Re: Unicode step by step

Jeff Clites Sat, 10 Apr 2004 13:13:13 -0700

On Apr 10, 2004, at 6:13 AM, Leopold Toetsch wrote:

2) String PBC layout. The internal string type has changed. This currently breaks native_pbc tests (that have strings) as well as some "parrot xx.pbc" tests related to strings.

These are working for me (which tests are failing for you?)--I did update the PF_* API to match the changes to string internals. Of course, since the internals changed the pbc layout changed also, so the native_pbc test files need to be regenerated on the various platforms--but the ppc one I submitted (see other post, or original patch submission) should work. But if that one fails for you, it's probably b/c of byte order, and I need to look and find where we do the endianness correction for integers in pbc files, and hook in to do something similar for certain string cases. If someone can send me a number_X.pbc file generated on an i386 platform, that will help me test.
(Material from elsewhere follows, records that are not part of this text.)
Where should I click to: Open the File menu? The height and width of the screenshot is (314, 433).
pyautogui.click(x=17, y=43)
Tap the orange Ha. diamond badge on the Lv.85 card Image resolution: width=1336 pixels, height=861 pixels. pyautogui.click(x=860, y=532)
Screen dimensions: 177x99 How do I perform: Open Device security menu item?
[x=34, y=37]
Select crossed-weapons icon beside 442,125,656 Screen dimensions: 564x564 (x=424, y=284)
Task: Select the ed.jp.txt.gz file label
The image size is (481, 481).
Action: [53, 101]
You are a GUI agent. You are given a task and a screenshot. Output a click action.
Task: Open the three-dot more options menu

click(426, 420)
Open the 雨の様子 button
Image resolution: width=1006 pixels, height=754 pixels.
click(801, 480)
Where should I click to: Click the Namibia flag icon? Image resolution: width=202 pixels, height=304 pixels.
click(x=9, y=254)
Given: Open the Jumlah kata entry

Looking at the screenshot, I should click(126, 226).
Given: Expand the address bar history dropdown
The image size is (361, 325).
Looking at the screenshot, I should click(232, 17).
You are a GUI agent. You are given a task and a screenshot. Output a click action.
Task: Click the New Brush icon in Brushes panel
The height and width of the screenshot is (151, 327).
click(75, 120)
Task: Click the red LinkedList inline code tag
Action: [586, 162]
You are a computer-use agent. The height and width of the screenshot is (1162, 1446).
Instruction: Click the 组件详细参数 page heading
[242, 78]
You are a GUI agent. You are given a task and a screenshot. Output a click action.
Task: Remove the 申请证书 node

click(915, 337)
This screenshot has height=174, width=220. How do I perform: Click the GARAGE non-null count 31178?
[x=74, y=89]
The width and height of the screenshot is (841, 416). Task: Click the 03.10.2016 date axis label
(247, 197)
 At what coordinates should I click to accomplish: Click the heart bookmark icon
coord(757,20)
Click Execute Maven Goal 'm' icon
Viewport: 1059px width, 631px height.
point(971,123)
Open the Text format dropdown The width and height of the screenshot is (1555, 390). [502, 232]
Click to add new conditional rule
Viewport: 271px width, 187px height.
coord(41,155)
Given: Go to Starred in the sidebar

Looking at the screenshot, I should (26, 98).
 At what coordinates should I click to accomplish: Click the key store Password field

But, it's correct that there's no backward-compatibility code in place, to allow reading old pbc files. Do we want to have that sort of thing at this stage? (Certainly, I'd think that after 1.0 we'd want backward compatibility with any format changes, but do we need it at this stage?)

But let me know which "parrot xx.pbc" tests are failing for you.

The layout seems to depend somehow on the supported Unicode levels (or not). So before fixing the PBC issues, I'd just have a statememt: parrot_string_t looks such and such or of course as is now.

Could you rephrase? I'm not understanding what you are saying.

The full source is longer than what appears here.